▶ **TEXT FOR ANALYSIS**
'cowardly' Man who dragged his neighbour (73) by the hair during burglary sentenced
It was heard Downey suffers from drug and alcohol addiction which he has tried to address
A man who attacked his 73-year old next-door neighbour during a burglary while on bail for a series of failed robberies has been sentenced to seven and half years.
Alan Downey (40) carried out the “shameful, horrible, cowardly offence” along with another man, gaining entry to the house after the victim recognised him.
Dublin Circuit Criminal Court heard that Downey was on bail for three attempted robberies at the time of the offence.
Downey of Colepark Road, Ballyfermot, pleaded guilty to aggravated burglary on his own road on November 20, 2020. He has 40 previous convictions, including convictions for assault causing harm, theft and possession of knives.
Judge Melanie Greally imposed consecutive sentences totalling seven and half years. She suspended the final 22 months of the sentence on strict conditions including that Downey engage with the Probation Service for 18 months and keep the peace and be of good behaviour for two years.
Judge Greally accepted that Downey was now motivated to address his drug difficulties, having positively engaged with drug rehabilitation in the past.
She accepted that he has “repeatedly” offered sincere apologies for his actions, came from a respectable background and continues to enjoy family support. She acknowledged his poor mental health and a number of “favourable” reports before the court.
Garda Erica Delaney told Siobhán Ní Chualacháin BL, prosecuting, that on the night in question, a then 73-year old man was asleep in his home where he lived alone and had lived for his entire life.
Gda Delaney said the man was woken by knocking on his front door and, recognising the accused man as his next-door neighbour, opened the door allowing Downey and another man to push their way into the house.
The two men demanded money and said they were looking for €6,000. Downey was armed with a screwdriver, while the other man had a knife.
While the men ransacked the house looking for money, the victim was dragged around by his hair and was afraid the men would kill him. He later told his sister that they had broken his walking stick over his back.
The victim rang his sister after the men left, terrified that they would come back. His sister travelled to the house and saw Downey outside.
She found the victim inside the house retching, vomiting and hyperventilating. She was able to tell that money she had given her brother for his shopping had been taken, as well as a couple of ornaments.
Downey was arrested by gardaí, but engaged in a “dirty protest” in the station just prior to gardaí interviewing him by smearing himself with faeces.

▶ **DATA SECTION**
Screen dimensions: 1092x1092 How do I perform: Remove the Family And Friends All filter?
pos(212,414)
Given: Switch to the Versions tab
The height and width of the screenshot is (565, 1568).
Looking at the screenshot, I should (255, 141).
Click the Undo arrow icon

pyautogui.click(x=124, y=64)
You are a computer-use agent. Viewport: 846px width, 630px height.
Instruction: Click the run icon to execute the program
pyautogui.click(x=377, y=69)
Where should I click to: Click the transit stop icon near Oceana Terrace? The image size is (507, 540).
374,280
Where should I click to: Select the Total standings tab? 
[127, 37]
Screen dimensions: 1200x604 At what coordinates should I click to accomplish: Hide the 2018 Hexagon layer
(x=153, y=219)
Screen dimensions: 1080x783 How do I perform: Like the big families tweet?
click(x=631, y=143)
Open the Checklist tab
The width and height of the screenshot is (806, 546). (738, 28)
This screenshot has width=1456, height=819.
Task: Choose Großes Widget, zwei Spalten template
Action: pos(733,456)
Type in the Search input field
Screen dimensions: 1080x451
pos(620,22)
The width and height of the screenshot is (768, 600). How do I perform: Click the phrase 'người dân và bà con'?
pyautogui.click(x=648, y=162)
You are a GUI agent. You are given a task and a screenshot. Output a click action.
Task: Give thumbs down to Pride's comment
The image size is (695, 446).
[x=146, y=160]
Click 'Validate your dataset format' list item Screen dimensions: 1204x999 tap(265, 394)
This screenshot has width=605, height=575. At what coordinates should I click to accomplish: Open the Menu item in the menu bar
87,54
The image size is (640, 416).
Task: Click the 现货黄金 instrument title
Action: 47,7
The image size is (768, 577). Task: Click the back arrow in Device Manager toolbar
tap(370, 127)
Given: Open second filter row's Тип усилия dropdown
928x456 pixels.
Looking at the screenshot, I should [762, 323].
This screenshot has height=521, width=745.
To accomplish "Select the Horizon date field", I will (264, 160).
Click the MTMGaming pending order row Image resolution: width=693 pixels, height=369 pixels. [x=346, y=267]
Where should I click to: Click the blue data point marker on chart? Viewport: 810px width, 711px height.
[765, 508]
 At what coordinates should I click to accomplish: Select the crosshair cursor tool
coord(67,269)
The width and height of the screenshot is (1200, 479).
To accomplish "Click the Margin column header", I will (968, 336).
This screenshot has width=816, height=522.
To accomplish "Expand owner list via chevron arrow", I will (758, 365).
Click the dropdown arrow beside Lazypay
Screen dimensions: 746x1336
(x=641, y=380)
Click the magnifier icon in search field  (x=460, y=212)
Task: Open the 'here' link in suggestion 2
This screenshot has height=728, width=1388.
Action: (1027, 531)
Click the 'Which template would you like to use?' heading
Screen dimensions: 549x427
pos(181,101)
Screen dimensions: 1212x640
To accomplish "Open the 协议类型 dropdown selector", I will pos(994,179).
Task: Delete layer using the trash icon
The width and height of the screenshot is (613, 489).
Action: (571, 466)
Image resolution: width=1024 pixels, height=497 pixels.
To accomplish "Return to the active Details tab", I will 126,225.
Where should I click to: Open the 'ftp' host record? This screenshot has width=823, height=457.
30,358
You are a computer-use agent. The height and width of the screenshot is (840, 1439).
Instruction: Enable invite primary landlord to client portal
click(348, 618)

▶ **TASKS TO CARRY OUT**
A. Print the passage of the burglary sentencing article that starts at "She found the" and ends at "himself with faeces.", copied word for word.
B. Using the burglary sentencing article, answer yes or no to whether each of the following agrees with it, quoting the words that decide each answer: (i) Downey was on bail for three attempted robberies when the offence took place; (ii) Downey carried a knife during the burglary; (iii) the victim lived in the house with his sister.
C. Continue the burglary sentencing article from its last sentence, the one about the "dirty protest" in the station.

▶ **ANSWERS BY TASK**
A.
She found the victim inside the house retching, vomiting and hyperventilating. She was able to tell that money she had given her brother for his shopping had been taken, as well as a couple of ornaments.
Downey was arrested by gardaí, but engaged in a “dirty protest” in the station just prior to gardaí interviewing him by smearing himself with faeces.

B.
(i) Yes: "Downey was on bail for three attempted robberies at the time of the offence."
(ii) No: "Downey was armed with a screwdriver, while the other man had a knife."
(iii) No: "where he lived alone and had lived for his entire life."

C.
In interview with gardaí following a shower, Downey asked if the victim was alright and said he would apologise to him if he was there now. When told the victim was in hospital and was “very very scared”, the accused replied he knew how that felt.
Downey told gardaí drink and drugs had him “all messed up”, but admitted his participation in the burglary. He said he did not know he had a weapon, did not know why he had brought it and would not have used it.
Gda Delaney confirmed that Downey was on bail for three attempted robberies committed in April and May of 2020 at the time of this offence.
The garda agreed with Dean Kelly SC, defending, that this was a “shameful, horrible, cowardly offence” which requires a custodial sentence. She agreed that despite the seriousness of the offence, there was some good to Downey.
She agreed with counsel that his client presents as a “reasonably pathetic” individual, saying her impression was that he attracts those who might use people for their own ends. She agreed Downey is genuinely shameful and disgusted with what he has done.
Mr Kelly told the court that this was an awful offence that offended against a fundamental sense of decency.
Counsel said his client told him that towards the end of 2019, a childhood friend came back into his life who reintroduced him to drugs, eventually leading to his addiction to crack cocaine.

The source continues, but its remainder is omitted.